Starting at the line that contains "Task: Click the 'Windows", reproduce every line through the end of the entries below, with no pictures in the copy.

[TASK INPUTS — start]

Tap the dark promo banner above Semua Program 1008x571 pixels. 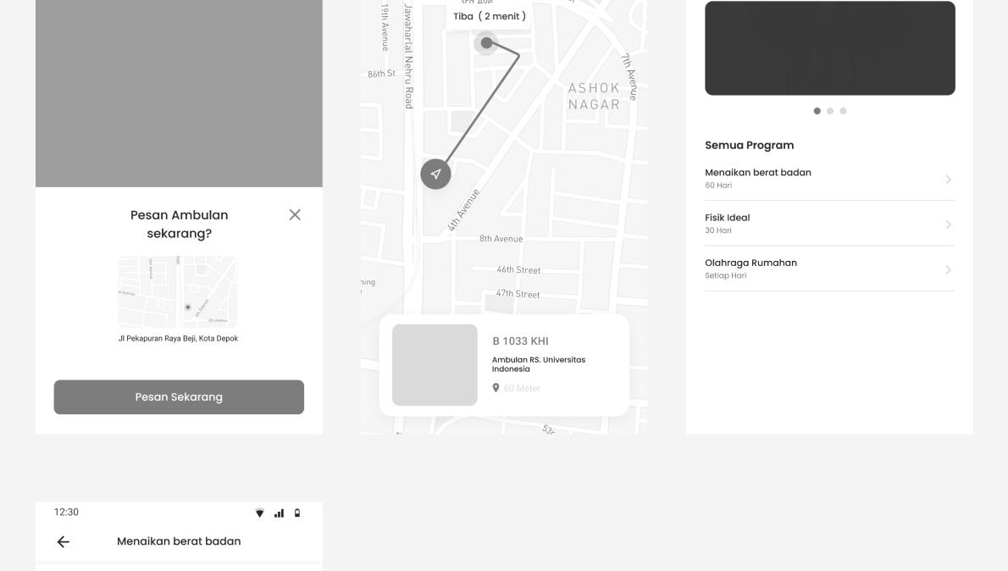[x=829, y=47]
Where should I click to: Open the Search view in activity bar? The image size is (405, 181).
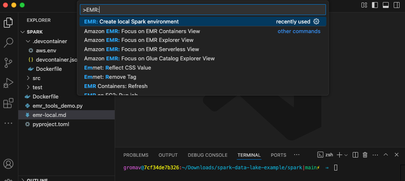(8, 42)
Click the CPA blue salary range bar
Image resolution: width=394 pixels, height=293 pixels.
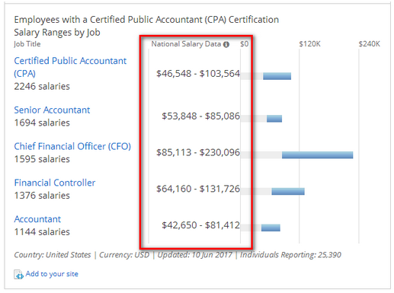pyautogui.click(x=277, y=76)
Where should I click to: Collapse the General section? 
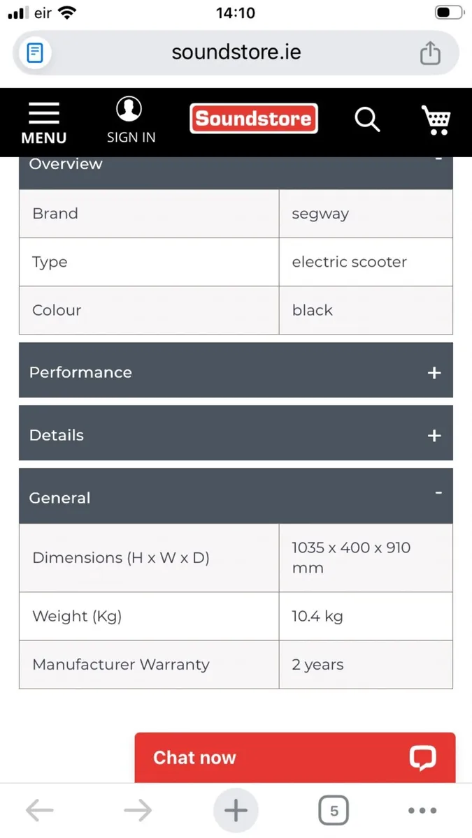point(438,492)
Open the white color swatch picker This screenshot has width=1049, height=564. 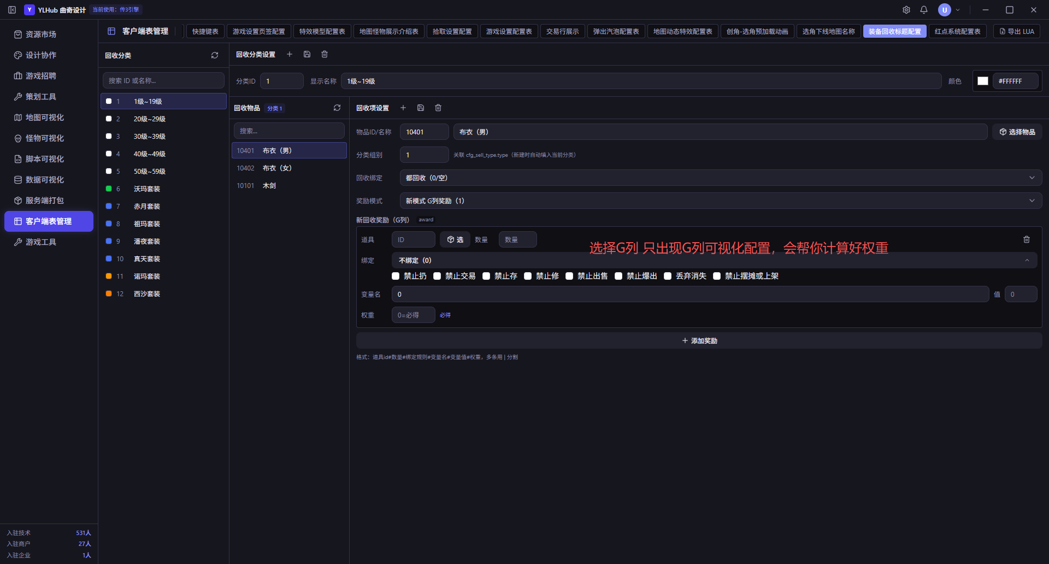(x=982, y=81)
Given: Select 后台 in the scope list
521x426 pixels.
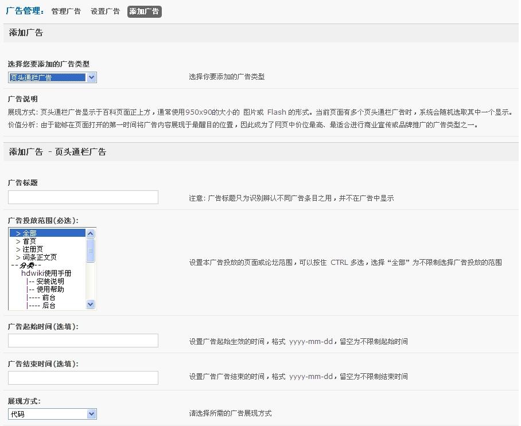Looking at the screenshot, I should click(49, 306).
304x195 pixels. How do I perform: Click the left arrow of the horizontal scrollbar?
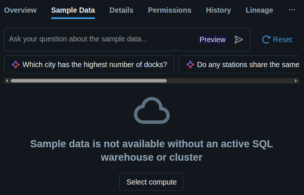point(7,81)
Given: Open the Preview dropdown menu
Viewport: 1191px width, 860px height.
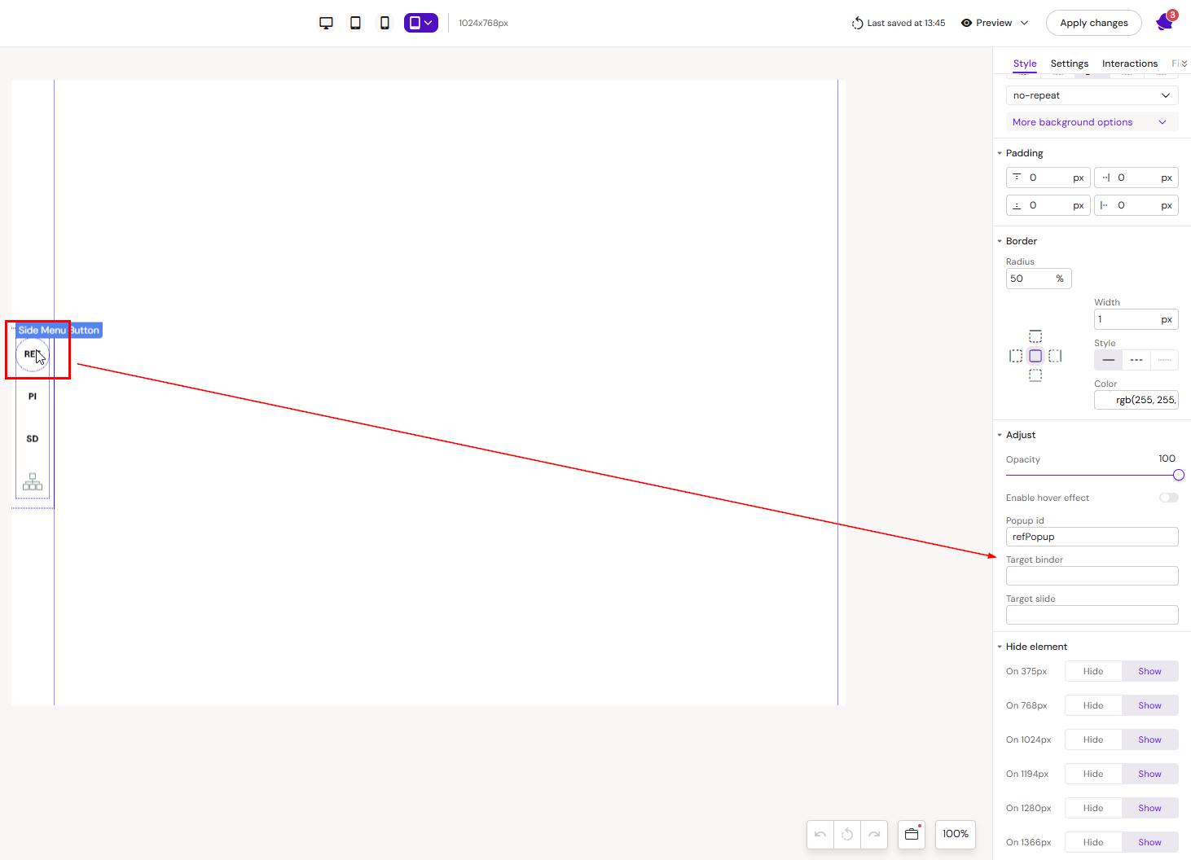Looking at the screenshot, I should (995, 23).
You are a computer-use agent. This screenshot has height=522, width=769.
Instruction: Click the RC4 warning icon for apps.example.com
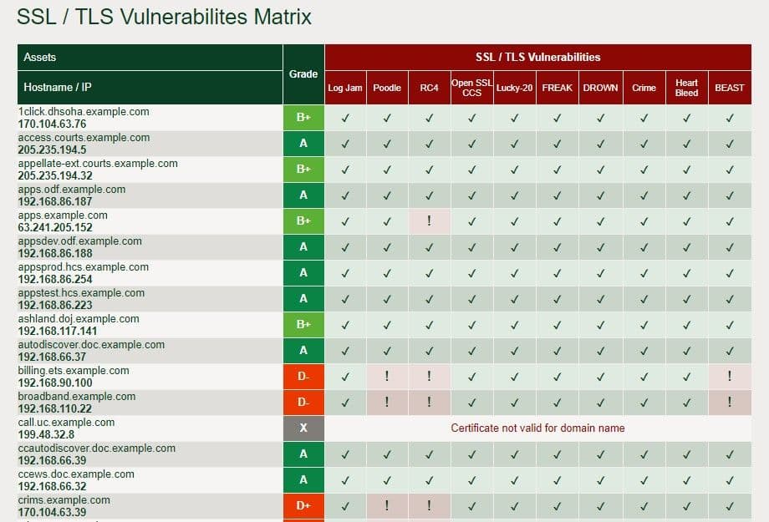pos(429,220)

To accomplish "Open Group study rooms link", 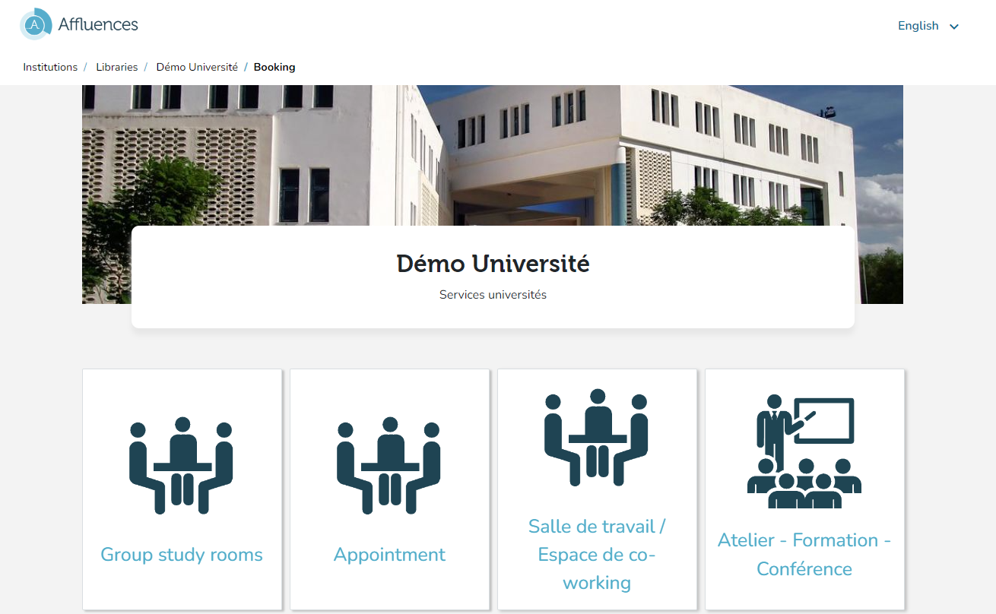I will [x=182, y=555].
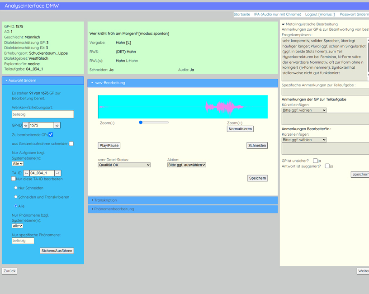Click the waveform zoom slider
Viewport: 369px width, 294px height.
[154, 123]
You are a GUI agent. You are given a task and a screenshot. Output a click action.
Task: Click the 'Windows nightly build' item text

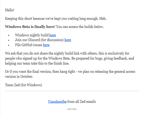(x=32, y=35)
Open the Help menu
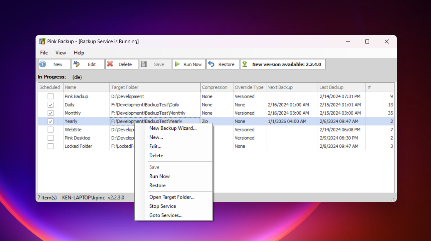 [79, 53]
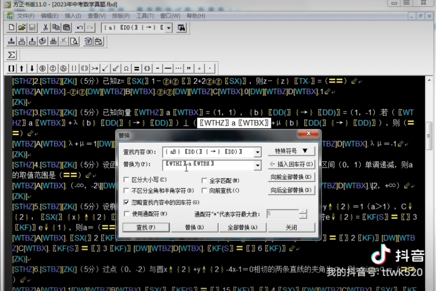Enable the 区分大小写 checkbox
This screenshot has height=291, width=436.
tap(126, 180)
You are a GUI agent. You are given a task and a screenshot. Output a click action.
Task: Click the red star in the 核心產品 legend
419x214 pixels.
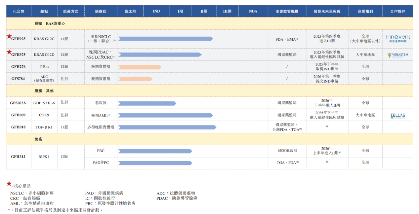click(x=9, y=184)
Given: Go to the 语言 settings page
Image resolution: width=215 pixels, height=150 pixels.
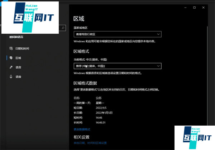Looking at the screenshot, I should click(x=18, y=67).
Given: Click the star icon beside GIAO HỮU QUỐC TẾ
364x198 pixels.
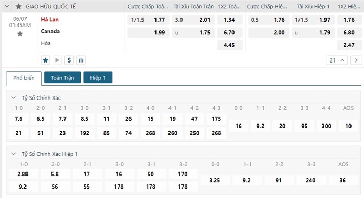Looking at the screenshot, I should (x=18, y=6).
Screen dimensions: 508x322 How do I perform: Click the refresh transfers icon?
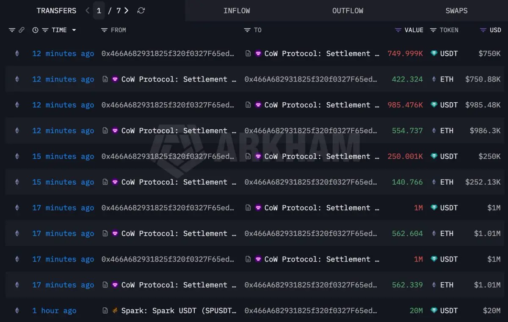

[TASK INPUTS — finish]

▶ [ANSWER FOR THE TASK]
Task: Click the 'Windows nightly build' item text

(x=32, y=35)
Open the Help menu
 [79, 53]
Enable the 区分大小写 checkbox
This screenshot has height=291, width=436.
tap(126, 180)
You are a GUI agent. You are given a task and a screenshot. Output a click action.
Task: Click the red star in the 核心產品 legend
419x214 pixels.
click(x=9, y=184)
Given: Go to the 语言 settings page
Image resolution: width=215 pixels, height=150 pixels.
Looking at the screenshot, I should click(x=18, y=67).
Given: Click the star icon beside GIAO HỮU QUỐC TẾ
364x198 pixels.
Looking at the screenshot, I should (x=18, y=6).
Screen dimensions: 508x322 How do I perform: Click the refresh transfers icon?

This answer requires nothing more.